Apple Valley Ranchos Water Co. v. County of San Bernardino
Before: Burke
BURKE, J. Plaintiff water company appeals from (1) an order denying its motion to vacate findings and order of the board of supervisors of defendant county, which fixed the assessed valuation of plaintiff’s water distribution lines, and (2) an order refusing to set the matter for retrial. As will appear, plaintiff has failed to establish error in the proceedings below. The orders appealed from will accordingly be affirmed.

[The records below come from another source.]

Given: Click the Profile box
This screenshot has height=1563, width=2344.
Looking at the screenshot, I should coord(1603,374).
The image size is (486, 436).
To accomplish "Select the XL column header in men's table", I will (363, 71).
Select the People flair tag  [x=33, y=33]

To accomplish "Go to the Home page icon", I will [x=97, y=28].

Plaintiff owns a water distribution system, including pipelines extending through land subdivided into some 9,000 building lots, of which only about 935 were occupied and served by plaintiff during the taxable years here involved (1958-1959; 1959-1960). For some reason, perhaps because of the physical distribution of the users’ homes, the entire pipeline system was in service. The lines had been installed by the subdivider at a cost to it of nearly 1.5 million dollars, and at a cost to plaintiff of an additional $78,320. In 1958 the assessed valuation of the pipelines and service connections as set by the assessor was $165,470, and in 1959 it was $167,780.1 Over plaintiff’s protests and requests for reduction for each of the two years, the board of supervisors upheld the valuations. Plaintiff then paid the taxes under protest, and brought this action to recover them.

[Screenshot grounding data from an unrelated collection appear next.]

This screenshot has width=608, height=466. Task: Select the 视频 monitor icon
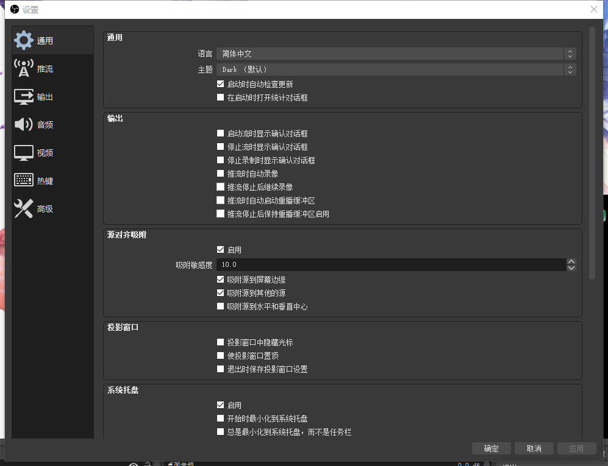coord(24,152)
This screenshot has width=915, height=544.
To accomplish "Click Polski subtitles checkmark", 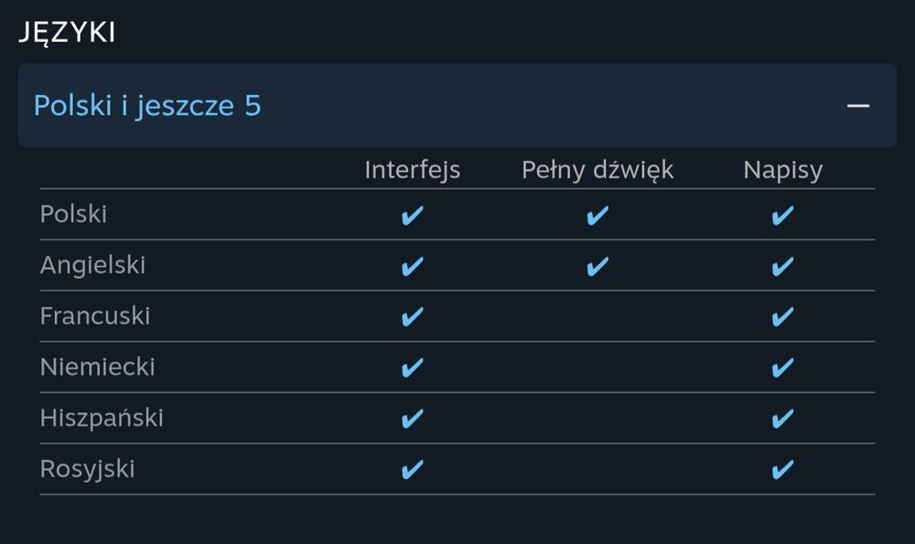I will pos(782,216).
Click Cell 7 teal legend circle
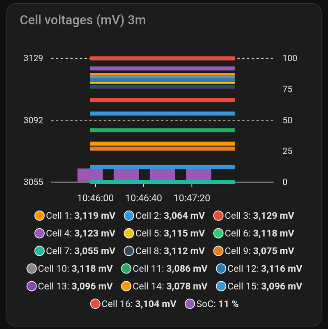The width and height of the screenshot is (328, 329). pos(39,251)
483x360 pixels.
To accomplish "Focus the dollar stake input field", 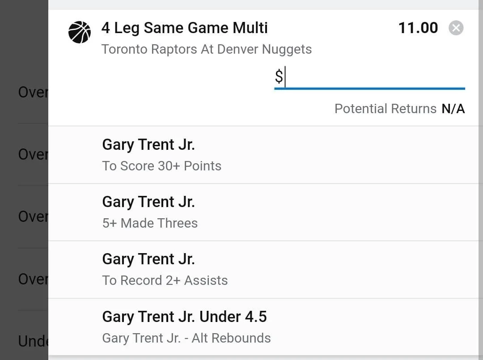I will click(370, 78).
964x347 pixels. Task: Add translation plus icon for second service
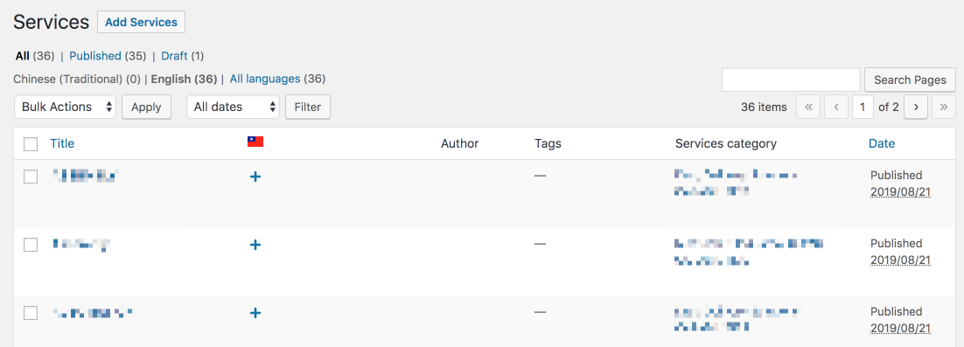click(255, 245)
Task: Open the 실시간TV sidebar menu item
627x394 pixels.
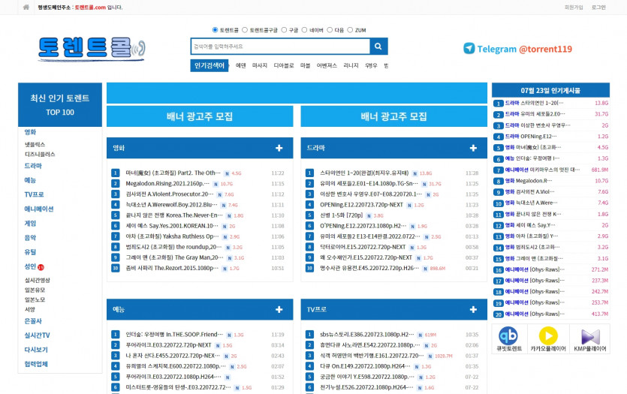Action: click(38, 335)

As shown at the trial, the valuation method employed by the assessor was this: Historical cost of the pipelines was first established, and then reduced for depreciation at the rate of 2% percent per year; because of “low customer density” a “limited-use factor” of 50 percent was then applied to 80 percent of the depreciated cost and the resulting figure was added to the other 20 percent of depreciated cost to reach the appraised market value; to this market value the “equalization factor” of 25 percent was applied to produce the assessed valuation of the pipelines and service connections (see fn. 1, ante). The effect of applying the 50 percent “limited-use factor” to 80 percent of the depreciated cost was equivalent to reducing such cost by 40 percent.
The Public Utilities Commission (PUC) is authorized to fix plaintiff’s water rates, but had not yet done so. During the two years in question the rate at which plaintiff sold [872]water to consumers was substantially less than the rate charged by a comparable water company (Hesperia). In fixing rates, the PUC in practice allows as the rate base upon which the reasonable return to the company is to be computed, only that proportion of the cost of a system represented by the proportion of actual users to the total potential,- i.e., the PUC does not permit the imposition of an undue burden upon actual consumers in order to provide a return on cost of the entire system, nor (in fixing rates) does it allow as an operating cost the proportion of taxes paid on the value of that part of the total system not serving users.